Rabu, 26 Juni 2019

Andai esok

Andai esok,,,, 

Bisik malaikat pada penguasa : andai esok waktumu terhenti sebelum ashar, apa yang hendak kau lakukan untuk rakyatmu agar sepeninggalmu kelak , rakyatmu tak mengadu dihadapan Nya sehinga kamu tertolak azab Tuhan. 
 
Bisik malaikat pada sang hakim : andai esok waktumu tiba sebelum duhur, apakah engkau siap mewasiatkan keadilan sehingga dirimu menjadi masyhur dilangit karena keadilanmu

Bisik malaikat pada orang kaya : bisakah kekayaanmu menyelamatkanmu saat malaikat maut memanggilmu sebelum rakaat terakhir shalat dhuha mu terselesaikan

Semua sepi tiada jawaban, hanya wajah2 ketakutan dan sesal, tersadar waktu yang diberi terasa sempit hingga doa ampunan tak cukup,  hingga sedekah semua harta tak mampu menutupi amalan, yang terbayang hanya kesalahan,  hanya gumam dan tangis.

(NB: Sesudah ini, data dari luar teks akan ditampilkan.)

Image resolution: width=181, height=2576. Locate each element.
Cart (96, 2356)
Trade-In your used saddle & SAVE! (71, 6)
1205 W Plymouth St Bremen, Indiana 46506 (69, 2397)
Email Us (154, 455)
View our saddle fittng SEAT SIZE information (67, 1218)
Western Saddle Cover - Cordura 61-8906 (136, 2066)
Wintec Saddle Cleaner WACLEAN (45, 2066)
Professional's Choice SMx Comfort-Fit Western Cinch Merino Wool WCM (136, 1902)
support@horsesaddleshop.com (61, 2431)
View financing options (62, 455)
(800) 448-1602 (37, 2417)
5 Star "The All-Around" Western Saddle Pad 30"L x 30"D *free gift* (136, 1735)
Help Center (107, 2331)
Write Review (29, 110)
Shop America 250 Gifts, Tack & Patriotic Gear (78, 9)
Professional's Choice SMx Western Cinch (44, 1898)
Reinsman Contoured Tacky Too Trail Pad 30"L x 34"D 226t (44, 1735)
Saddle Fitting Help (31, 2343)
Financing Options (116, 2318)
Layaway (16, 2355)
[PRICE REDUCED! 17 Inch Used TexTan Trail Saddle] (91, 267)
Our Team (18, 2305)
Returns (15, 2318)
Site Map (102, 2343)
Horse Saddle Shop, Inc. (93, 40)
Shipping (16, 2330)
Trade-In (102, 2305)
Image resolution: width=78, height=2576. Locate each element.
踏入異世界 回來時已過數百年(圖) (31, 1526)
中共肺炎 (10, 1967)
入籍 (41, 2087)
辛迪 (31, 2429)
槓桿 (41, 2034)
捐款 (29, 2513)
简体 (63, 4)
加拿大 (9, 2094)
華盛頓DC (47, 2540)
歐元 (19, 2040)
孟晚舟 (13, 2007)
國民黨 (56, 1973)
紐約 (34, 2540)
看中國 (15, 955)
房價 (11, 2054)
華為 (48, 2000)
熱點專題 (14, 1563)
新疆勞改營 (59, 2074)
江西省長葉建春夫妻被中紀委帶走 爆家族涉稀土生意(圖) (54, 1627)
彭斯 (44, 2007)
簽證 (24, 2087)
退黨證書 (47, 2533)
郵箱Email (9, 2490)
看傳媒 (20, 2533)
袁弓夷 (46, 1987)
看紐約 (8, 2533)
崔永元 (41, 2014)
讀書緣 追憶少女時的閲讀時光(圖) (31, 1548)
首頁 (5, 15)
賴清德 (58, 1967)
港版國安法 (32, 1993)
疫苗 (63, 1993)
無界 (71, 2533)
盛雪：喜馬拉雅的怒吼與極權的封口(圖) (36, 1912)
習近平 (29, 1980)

Malaikat pun kembali berbisik : kemana engkau selama ini? tertutupkah mata kalian sehingga tak melihat betapa sang fakir melangkah lunglai disudut2 jalan,  betapa banyak anak2 yatim,  tak beribu-bapa biologis, teryatimkan karena keadilan, kesewenangan, keserakahan;  ribuan teronggok disudut2 peradaban tanpa tahu mengadu kemana kecuali pada sang Khaliq nya. 

Mengapa, mengapa sayang,,,, bisik malaikat dengan kelembutan: kuasa hanya untuk kemaslahatan dirimu, keluargamu,  teman2mu hingga abai jika diluar sana kemarahan memuncak dan kemudian diam terbungkam. Keadilanmu hanya untuk dirimu sendiri.  Hartamu hanya kepanjangan tangan untuk kerakusan.  Apa yang akan kau persembahkan saat menghadap pada Nya.  

Isak tangis sesal begitu menyayat melebihi tangisan sang fakir menahan lapar,  melebihi isak anak yatim tentang ketentraman dalam dekapan ibu-bapa nya.  Sesaat sunyi,,,,, perlahan ufuk yang bersembunyi semburatkan jingga, bersamaan sang kakala meniup perlahan tanda waktunya tiba. Betapa panik hati sang pendosa saat tahu waktunya tiba, kematian yang buatnya khayalan ternyata ada.  Seluruh stigma, dogma apapun yang dibuat tak mampu mengantarkan pada percaya jika kehidupan  setelahnya ternyata ada. Waktu begitu sabar mengingatkan, namun tak berdaya kala hati tertutup jelaga. 
Sesaat terdengar kembali sangkakala yang kedua pertanda penantian tiba setelah kemarin lakumu sia2.